Une proximité qui transcende la distance

Natasha a vécu les mois du confinement comme une période de profonde proximité spirituelle avec Dieu, elle partage ses pensées sur sa peur de retourner à la «normalité» et ce qu'elle a compris à travers ce moment.

Les mois de la pandémie ont été pour moi période de profond éveil spirituel et de proximité avec le Seigneur. D’une certaine manière, le confinement de la société en mars nous a aidés à reprioriser nos activités quotidiennes, arrêtant tout sauf ce qui était essentiel, afin que le point focal dominant reste sur le Christ et sur la compagnie qui me permet de fixer mon regard sur Lui.

Je me souviens d’une école de communauté au début de la pandémie durant laquelle Elena a partagé comment elle trouvait que le confinement était une période de beauté et sa surprise devant ce fait. Qui voudrait être enfermé chez soi, loin de personnes et d’amis proches, avec une telle incertitude face au travail, à la santé et tout ce qui nous procure un sens de sécurité dans ce monde? Cependant, pour Elena, c’était précisément ce moment qui lui a permis de consacrer du temps aux choses belles de la vie, particulièrement grâce au travail de l’école de communauté. Elle nous a confié qu’elle ne voulait presque pas retourner à la normalité parce qu’elle craignait que l’agitation de la vie ne lui fasse à nouveau oublier cela et qu’elle ait du mal à trouver du temps.
La réponse de Paolo fut ferme: cela n’a pas besoin de se passer ainsi. Nous devons prendre ce que nous apprenons durant cette période et l’apporter dans nos vies lorsque les choses reprendront éventuellement un semblant de normalité.
Je me suis sentie pareillement avec le début de l’année scolaire qui approchait. En mars, lorsque tout à l’extérieur a fermé, j’ai eu congé de tous les voiturages que je faisais, me permettant ainsi de me concentrer entièrement sur le programme de base (je scolarise mes enfants à la maison). Durant cette période, de nouvelles amitiés sont survenues dans ma vie et j’ai commencé à les suivre dans différents ministères de mon diocèse. J’ai aussi accepté un emploi de rédaction à temps partiel et je suis demeurée en contact avec ma communauté CL, surtout grâce aux soirées du rosaire. L’école s’est officiellement terminée en mai et j’ai continué mes autres activités bénévoles.

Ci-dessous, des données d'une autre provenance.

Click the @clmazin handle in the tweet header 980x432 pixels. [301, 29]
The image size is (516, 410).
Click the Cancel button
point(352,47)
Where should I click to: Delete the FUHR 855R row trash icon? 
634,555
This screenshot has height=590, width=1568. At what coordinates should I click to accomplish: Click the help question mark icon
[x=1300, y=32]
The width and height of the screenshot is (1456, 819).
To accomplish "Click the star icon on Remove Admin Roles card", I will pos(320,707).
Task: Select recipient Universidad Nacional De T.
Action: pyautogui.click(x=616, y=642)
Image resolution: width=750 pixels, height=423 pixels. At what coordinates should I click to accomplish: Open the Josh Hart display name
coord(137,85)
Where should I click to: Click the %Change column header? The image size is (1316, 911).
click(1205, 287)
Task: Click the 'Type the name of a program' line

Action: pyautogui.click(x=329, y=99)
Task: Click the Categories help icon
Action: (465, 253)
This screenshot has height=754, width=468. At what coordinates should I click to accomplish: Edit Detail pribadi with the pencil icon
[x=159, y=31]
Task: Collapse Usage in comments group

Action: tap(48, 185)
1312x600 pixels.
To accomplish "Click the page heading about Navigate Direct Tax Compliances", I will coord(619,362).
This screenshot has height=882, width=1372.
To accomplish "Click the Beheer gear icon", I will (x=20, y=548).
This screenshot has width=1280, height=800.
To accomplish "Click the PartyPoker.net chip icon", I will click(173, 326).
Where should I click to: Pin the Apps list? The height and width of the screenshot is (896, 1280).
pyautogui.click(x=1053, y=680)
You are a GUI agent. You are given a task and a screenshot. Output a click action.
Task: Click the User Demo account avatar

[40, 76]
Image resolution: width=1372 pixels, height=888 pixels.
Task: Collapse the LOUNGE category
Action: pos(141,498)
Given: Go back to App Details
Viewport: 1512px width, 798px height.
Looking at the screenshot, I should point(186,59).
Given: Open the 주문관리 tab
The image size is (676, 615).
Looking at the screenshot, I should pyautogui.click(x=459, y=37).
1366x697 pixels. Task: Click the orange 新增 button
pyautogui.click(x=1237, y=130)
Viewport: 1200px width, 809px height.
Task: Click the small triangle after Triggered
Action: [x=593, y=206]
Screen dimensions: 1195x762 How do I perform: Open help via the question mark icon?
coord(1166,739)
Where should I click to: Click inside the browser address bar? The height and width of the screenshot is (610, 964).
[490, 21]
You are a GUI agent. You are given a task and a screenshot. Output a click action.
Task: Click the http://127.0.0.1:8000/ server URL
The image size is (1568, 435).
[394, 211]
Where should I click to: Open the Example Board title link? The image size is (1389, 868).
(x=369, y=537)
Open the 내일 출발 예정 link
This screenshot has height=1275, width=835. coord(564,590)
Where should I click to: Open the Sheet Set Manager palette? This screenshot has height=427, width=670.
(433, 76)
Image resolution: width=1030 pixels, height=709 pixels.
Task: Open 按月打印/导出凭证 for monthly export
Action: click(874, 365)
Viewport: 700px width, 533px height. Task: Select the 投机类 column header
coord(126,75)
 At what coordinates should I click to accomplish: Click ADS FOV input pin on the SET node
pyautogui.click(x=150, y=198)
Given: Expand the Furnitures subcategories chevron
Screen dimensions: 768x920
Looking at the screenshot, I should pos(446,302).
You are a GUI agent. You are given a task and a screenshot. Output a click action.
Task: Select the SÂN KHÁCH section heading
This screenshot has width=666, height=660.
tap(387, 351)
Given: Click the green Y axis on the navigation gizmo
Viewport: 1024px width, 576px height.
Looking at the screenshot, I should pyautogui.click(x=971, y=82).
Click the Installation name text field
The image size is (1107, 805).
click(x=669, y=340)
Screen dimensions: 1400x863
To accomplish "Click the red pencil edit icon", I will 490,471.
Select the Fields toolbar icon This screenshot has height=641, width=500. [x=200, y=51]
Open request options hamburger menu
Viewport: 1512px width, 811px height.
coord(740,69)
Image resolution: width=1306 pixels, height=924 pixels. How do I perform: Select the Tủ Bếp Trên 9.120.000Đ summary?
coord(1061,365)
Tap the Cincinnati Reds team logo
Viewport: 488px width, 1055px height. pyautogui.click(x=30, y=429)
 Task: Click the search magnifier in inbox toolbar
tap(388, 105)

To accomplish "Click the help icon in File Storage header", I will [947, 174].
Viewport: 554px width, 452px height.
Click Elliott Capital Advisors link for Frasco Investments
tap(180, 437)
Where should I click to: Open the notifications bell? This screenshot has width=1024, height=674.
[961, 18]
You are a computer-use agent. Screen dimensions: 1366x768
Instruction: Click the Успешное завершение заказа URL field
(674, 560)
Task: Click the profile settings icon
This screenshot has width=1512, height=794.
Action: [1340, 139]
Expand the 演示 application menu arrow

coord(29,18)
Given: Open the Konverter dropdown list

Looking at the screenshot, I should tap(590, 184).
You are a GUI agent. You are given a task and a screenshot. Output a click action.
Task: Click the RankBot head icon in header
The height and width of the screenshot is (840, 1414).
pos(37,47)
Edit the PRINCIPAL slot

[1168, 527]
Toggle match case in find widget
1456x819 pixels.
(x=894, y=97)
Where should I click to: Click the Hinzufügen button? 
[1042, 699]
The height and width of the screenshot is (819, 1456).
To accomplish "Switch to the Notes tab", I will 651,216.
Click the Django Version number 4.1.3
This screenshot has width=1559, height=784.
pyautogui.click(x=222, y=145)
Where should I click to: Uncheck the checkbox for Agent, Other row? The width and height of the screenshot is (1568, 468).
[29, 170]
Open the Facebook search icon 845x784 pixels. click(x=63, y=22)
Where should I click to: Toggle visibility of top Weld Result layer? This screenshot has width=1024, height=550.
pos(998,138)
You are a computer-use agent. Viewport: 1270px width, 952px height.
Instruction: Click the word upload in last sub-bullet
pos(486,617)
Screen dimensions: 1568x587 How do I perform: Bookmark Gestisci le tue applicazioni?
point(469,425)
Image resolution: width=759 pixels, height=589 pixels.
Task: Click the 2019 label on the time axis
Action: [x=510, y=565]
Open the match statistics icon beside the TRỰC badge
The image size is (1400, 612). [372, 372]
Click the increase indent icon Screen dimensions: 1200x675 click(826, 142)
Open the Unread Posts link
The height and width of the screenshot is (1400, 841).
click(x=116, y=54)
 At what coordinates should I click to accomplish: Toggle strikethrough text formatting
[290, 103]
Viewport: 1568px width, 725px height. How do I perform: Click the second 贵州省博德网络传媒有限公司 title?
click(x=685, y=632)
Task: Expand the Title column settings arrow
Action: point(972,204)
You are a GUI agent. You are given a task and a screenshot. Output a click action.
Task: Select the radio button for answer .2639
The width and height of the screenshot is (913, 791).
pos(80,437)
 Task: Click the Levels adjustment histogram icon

À l’approche du mois de septembre, j’ai commencé à appréhender le début de la nouvelle année scolaire. L’école est toujours difficile pour moi et je remarque que je suis toujours en train de réagir au stress et au jonglage des exigences de la vie quotidienne. Être présente pour mes enfants dans de telles circonstances me demande un grand effort, et pour être honnête, je ne suis pas très bonne. Et maintenant qu’il y a plus de responsabilités à l’extérieur qu’auparavant, j’ai eu peur de ne pas pouvoir leur donner le meilleur de moi-même et que tout serait pire qu’avant.

La réalité s’est avérée être tout le contraire. Après un peu de réflexion, je ne peux qu’attribuer cela à la présence du Christ en moi, à travers la compagnie - autant chez moi qu’avec ceux du Mouvement - qui Lui ont permis de devenir une présence dominante qui change mon regard dans la vie. Plusieurs personnes, voyant que j’étais très occupée, m’ont demandé comment j’allais. Tout ce que je peux leur dire c’est que je n’ai jamais ressenti Jésus aussi près que maintenant. Je n’ai jamais été aussi occupée, et pourtant, les choses que je suis ne sont pas sans but comme elles l’étaient avant. Elles sont toutes enracinées dans la présence du Christ, et grâce à cela, Sa présence déborde dans le reste de ma vie et donne un sens à tout. Cela m’aide à être présente d’une manière que je n’ai jamais pu être jusqu’à maintenant, et ce n’est pas quelque chose que j’aurais pu changer seule, même si je l’avais voulu. C’est un pur cadeau devant lequel je ne peux que dire “Merci, Seigneur”.

Dans des circonstances aussi étranges qu’une pandémie mondiale, Il s’est immiscé dans ma vie et m’a touchée d’une manière encore plus profonde que je n’ai jamais vécue.

Les commentaires qu’Elena a partagés lors de cette école de communauté, il y a plusieurs mois, me reviennent à l’esprit. Ils sont maintenant pour moi une source d’espoir. Je n’ai pas besoin d’avoir peur du retour normal des choses, car il y a une nouvelle normalité: une qui est pleine de la présence du Christ. Je rends grâce au Seigneur pour les événements et les amitiés qui ont permis à ce miracle de se produire dans ma vie.